Cost optimization program for banking

Cost optimization programs and digital transformation initiatives impact much more than the cost line on the income statement.


KPMG financial services advisory Principal Mark Ricci provides insights into the need for laser-focused strategic leadership to provide clarity and coordination in banking’s most critical challenges: They explain how greater efficiency through targeted investment in digital technologies can simplify processes and serve customers in an agile manner.

While many of today’s banks are operating with an efficiency ratios in the mid 60s or higher, Ricci believes there is a realistic opportunity for the ratios to be more than 15 points lower.

Ricci also share their ideas in this video about efforts to upgrade antiquated IT systems often are short-sighted and uncoordinated, resulting in programs that may be doing more harm than good.

They suggest that banks must modernize their delivery platform, more nimbly utilize cloud technologies, and wisely leverage the vast oceans of data sloshing through the IT systems.

Mark Ricci

Mark Ricci

Principal, Advisory, KPMG US

+1 704-371-8083

Video transcript

The first problem that banks are facing in efficiency and revenue program is top-down leadership and clarity of goal, and then the role clarity of all the players across the institution. We typically see it occurring within a line of business like a consumer bank, commercial bank, capital markets, or we see it enterprise-wide. Our point of view is, these programs should be enterprise-wide, led by the CFO, CEO from a financial standpoint with clarity of goals around a defined efficiency rate target. 

You look into the areas where the cost is the highest and the revenue potential is the highest. In a consumer bank, for example, you look at the branch network and its distribution. You'd look at the shared services, which is the technology and operations areas including procurement, including vendor management, including risk management, and finance, and legal, and HR. Then, you'd look at all the operations and technology areas for sales fulfillment and service around your product. So, your credit card areas, your deposit taking, your lending, commercial lending, mortgage lending, auto lending, student lending, consumer lending areas. They're not taking a holistic program approach, and they're not going where the money is and the potential is, and they're not dedicating goals to get to where they need to be and defining those for the institution.
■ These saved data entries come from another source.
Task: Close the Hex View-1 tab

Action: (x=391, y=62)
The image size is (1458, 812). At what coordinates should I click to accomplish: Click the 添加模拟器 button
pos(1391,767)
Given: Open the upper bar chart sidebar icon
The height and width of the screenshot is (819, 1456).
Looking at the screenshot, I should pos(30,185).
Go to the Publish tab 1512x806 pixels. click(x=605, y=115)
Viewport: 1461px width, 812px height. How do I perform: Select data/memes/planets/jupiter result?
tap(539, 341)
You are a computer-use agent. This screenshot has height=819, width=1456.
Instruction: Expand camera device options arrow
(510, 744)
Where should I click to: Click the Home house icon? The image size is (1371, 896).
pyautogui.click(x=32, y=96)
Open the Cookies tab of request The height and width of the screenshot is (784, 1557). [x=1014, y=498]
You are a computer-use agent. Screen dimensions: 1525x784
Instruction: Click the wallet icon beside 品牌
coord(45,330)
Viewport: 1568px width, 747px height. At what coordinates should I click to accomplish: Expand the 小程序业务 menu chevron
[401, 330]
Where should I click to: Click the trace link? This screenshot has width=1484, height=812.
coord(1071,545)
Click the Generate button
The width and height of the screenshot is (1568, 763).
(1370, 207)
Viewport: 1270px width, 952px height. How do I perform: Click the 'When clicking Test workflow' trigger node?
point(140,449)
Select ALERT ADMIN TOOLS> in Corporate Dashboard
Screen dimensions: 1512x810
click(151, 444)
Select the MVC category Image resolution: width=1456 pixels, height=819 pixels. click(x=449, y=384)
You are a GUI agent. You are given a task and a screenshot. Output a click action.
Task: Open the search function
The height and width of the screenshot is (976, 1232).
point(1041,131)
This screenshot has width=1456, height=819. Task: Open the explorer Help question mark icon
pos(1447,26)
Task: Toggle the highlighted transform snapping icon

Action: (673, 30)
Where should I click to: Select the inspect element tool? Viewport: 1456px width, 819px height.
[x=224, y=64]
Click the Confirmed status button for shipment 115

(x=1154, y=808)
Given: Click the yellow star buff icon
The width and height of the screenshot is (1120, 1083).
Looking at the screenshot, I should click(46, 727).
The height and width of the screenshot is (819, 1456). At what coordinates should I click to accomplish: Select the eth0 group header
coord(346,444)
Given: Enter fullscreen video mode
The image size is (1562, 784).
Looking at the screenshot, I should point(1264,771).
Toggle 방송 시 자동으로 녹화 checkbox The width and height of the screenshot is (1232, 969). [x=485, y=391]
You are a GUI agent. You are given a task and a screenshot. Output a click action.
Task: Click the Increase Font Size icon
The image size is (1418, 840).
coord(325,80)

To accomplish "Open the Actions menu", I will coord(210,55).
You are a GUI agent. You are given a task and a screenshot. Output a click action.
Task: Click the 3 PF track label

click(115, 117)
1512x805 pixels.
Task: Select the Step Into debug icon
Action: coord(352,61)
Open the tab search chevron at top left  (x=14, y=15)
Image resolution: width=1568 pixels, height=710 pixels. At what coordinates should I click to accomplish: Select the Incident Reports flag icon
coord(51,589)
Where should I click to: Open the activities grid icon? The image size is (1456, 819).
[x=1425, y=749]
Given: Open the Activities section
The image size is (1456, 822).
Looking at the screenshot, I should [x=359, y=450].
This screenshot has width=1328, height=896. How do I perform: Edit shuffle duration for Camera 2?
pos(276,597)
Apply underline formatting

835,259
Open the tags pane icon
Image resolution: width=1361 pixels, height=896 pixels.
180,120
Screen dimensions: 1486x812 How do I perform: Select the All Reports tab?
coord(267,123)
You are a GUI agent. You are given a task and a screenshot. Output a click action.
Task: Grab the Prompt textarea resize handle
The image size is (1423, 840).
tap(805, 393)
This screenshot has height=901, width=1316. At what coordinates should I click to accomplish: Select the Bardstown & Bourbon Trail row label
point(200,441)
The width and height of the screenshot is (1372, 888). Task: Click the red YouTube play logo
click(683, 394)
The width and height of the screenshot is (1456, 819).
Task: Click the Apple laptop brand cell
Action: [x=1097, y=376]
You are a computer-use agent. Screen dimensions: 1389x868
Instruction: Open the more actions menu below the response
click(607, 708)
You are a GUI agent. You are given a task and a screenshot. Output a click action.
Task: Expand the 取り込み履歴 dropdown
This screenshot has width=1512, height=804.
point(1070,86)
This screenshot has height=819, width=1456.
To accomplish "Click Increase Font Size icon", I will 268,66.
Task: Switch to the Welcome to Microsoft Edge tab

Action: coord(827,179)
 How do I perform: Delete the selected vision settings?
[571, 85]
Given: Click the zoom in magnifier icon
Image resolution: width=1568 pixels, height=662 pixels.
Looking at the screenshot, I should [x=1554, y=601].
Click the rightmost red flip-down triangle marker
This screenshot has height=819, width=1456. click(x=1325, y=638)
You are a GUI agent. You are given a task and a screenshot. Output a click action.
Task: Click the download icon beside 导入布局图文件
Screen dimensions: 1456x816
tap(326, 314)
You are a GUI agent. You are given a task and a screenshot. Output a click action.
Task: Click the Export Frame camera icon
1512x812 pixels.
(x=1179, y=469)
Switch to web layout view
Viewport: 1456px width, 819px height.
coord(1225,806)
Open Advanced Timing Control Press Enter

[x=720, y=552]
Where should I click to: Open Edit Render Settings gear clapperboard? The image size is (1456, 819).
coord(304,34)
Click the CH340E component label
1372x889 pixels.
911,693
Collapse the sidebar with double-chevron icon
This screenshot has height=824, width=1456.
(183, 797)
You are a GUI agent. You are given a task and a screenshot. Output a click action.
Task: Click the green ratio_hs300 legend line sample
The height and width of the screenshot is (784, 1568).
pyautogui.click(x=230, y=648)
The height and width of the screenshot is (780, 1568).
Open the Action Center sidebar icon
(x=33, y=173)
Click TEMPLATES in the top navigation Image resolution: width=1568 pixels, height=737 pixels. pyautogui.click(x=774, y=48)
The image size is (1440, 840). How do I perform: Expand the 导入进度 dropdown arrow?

We believe by the year 2021, they need to be in the high 40s, and many of our clients, large national banks, are in the mid 50s, and the regional banks, large regionals, the smaller regionals are in the high 60s, all the way up to some of them in the low 80s.

The drive of the efficiency ratio and operating leverage into the 40s is really driven by the customer. Our customers are, as we are all customers, our needs, our wants, and our desires of how we transact with our consumer products and financial institutions are changing. What we're finding from research is, what we want as consumers is self-service, on-demand, easy to do business, error-free, and information provided. Anything that is not instantaneous, we have kept in form status, like pizza trackers when we order pizza, or information on flight delays when we're flying.

So, you take those expectations that have changed over time, they continue to evolve, and you have to transform a financial institution to deliver that. That transformed financial institution, through a digital enablement strategy, allows the processes to be redesigned, the infrastructure to be rebundled and reestablished, and then the delivery to the customer with the right information at the right time, at the right place, and a lower cost structure and, hopefully, with products and services that the consumer will therefore buy, and the revenue stream grows from there.